-- Records for the task follows --

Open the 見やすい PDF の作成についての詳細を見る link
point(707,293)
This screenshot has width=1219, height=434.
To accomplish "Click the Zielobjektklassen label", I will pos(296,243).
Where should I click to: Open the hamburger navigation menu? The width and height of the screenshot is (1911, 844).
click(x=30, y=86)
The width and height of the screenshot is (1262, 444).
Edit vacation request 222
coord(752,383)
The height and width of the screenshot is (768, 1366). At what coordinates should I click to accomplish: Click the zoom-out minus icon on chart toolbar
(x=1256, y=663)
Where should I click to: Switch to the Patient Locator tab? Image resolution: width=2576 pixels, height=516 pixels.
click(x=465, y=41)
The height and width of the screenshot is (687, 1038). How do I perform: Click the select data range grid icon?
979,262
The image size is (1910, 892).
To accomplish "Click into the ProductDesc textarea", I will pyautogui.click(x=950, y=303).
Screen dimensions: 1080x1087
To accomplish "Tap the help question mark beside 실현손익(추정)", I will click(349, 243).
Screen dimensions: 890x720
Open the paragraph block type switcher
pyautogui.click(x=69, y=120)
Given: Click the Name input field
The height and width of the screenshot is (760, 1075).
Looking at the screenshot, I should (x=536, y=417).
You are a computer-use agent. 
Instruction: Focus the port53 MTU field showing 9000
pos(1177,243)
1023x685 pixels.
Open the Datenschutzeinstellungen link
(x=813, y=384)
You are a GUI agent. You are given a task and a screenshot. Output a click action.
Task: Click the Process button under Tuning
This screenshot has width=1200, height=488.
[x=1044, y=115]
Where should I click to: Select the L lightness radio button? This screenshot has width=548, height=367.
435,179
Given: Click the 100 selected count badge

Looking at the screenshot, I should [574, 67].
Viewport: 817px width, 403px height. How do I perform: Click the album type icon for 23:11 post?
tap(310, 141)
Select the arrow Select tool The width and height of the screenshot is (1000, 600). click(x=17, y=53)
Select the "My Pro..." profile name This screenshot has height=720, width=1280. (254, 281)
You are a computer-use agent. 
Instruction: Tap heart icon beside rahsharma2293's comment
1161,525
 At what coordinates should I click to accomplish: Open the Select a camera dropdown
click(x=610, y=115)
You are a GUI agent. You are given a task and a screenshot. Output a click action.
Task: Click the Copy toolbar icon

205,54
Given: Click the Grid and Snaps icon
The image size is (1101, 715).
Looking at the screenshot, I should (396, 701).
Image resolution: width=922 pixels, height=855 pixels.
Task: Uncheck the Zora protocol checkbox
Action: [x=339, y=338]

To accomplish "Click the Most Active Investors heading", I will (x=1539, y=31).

-- Records for the task concluded --

Please reproduce each entry above exactly as it reads.

* [Reply]
Open the 見やすい PDF の作成についての詳細を見る link
point(707,293)
This screenshot has width=1219, height=434.
To accomplish "Click the Zielobjektklassen label", I will pos(296,243).
Where should I click to: Open the hamburger navigation menu? The width and height of the screenshot is (1911, 844).
click(x=30, y=86)
The width and height of the screenshot is (1262, 444).
Edit vacation request 222
coord(752,383)
The height and width of the screenshot is (768, 1366). At what coordinates should I click to accomplish: Click the zoom-out minus icon on chart toolbar
(x=1256, y=663)
Where should I click to: Switch to the Patient Locator tab? Image resolution: width=2576 pixels, height=516 pixels.
click(x=465, y=41)
The height and width of the screenshot is (687, 1038). How do I perform: Click the select data range grid icon?
979,262
The image size is (1910, 892).
To accomplish "Click into the ProductDesc textarea", I will pyautogui.click(x=950, y=303).
Screen dimensions: 1080x1087
To accomplish "Tap the help question mark beside 실현손익(추정)", I will click(349, 243).
Screen dimensions: 890x720
Open the paragraph block type switcher
pyautogui.click(x=69, y=120)
Given: Click the Name input field
The height and width of the screenshot is (760, 1075).
Looking at the screenshot, I should (x=536, y=417).
You are a computer-use agent. 
Instruction: Focus the port53 MTU field showing 9000
pos(1177,243)
1023x685 pixels.
Open the Datenschutzeinstellungen link
(x=813, y=384)
You are a GUI agent. You are given a task and a screenshot. Output a click action.
Task: Click the Process button under Tuning
This screenshot has width=1200, height=488.
[x=1044, y=115]
Where should I click to: Select the L lightness radio button? This screenshot has width=548, height=367.
435,179
Given: Click the 100 selected count badge

Looking at the screenshot, I should [574, 67].
Viewport: 817px width, 403px height. How do I perform: Click the album type icon for 23:11 post?
tap(310, 141)
Select the arrow Select tool The width and height of the screenshot is (1000, 600). click(x=17, y=53)
Select the "My Pro..." profile name This screenshot has height=720, width=1280. (254, 281)
You are a computer-use agent. 
Instruction: Tap heart icon beside rahsharma2293's comment
1161,525
 At what coordinates should I click to accomplish: Open the Select a camera dropdown
click(x=610, y=115)
You are a GUI agent. You are given a task and a screenshot. Output a click action.
Task: Click the Copy toolbar icon

205,54
Given: Click the Grid and Snaps icon
The image size is (1101, 715).
Looking at the screenshot, I should (396, 701).
Image resolution: width=922 pixels, height=855 pixels.
Task: Uncheck the Zora protocol checkbox
Action: [x=339, y=338]

To accomplish "Click the Most Active Investors heading", I will (x=1539, y=31).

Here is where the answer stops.